We've all dreamed of being able to create a t-shirt, a jacket, a bag, a poster... with our favorite artist's illustration or our little cousin's drawing! While Cardiem is in the middle of creating its new "artist" collection (we'll tell you more very soon), here are some secrets about textile customization techniques so you can let your creativity run wild!
This is the most well-known technique, probably the one used by your soccer team to add your name to your jersey when you were a kid.
Flocking involves printing the desired design on a "flex roll," a plastic or polyurethane thermo-adhesive material. The printed part of the roll is then placed upon the textile object you want to personalize, and glued directly onto it using a heat press.
The advantage? It's fast, inexpensive and convenient. The downside? With flocking, it's difficult to use complex patterns in terms of shape or color. The flocked pattern is embossed, with a somewhat plasticky look. Something to consider...
We get right into a more sophisticated technique. There are two types of silkscreen printing:
- the direct one, which consists of using stencils (the "silkscreen printing screens") passing the printing ink onto the textile you want to be customized.
- the transfer one: same principle, but which uses first a transfer paper where the ink is passed, then a hot press to transfer the pattern on the desired textile.
These two variations offer a high quality customization, especially in terms of colors. But they are less suitable for marking complex patterns.
This is another marking technique that also uses ink transfer. The design is printed on a special paper with sublimation inks, and the design is then transferred with a heat press. This technique offers a high quality rendering, but at a fairly high cost, especially for small quantities.
Do you print folders, posters, or designs on paper? Digital printing on fabric works exactly the same way. The limits? The composition of the fabric, which must absolutely be cotton, and the sometimes limited choice of colors.

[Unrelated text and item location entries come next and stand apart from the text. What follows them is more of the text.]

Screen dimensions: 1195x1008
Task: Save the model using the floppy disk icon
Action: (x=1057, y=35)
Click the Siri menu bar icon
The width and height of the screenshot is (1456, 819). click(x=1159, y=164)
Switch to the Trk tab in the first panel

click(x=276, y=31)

Forget the printer or the press and pick up your needle and thread. Textile embroidery allows for great precision and an almost infinite choice of colors. Most importantly, you can customize your fabric with a simple line or content-free shapes. The price of textile embroidery is higher, especially because of the time and complexity of the realization. But we like it a lot!
What about drawing?
There's such a thing as textile markers! So why wouldn't you try to become an artist for a few hours, get your most beautiful pencils, and start drawing?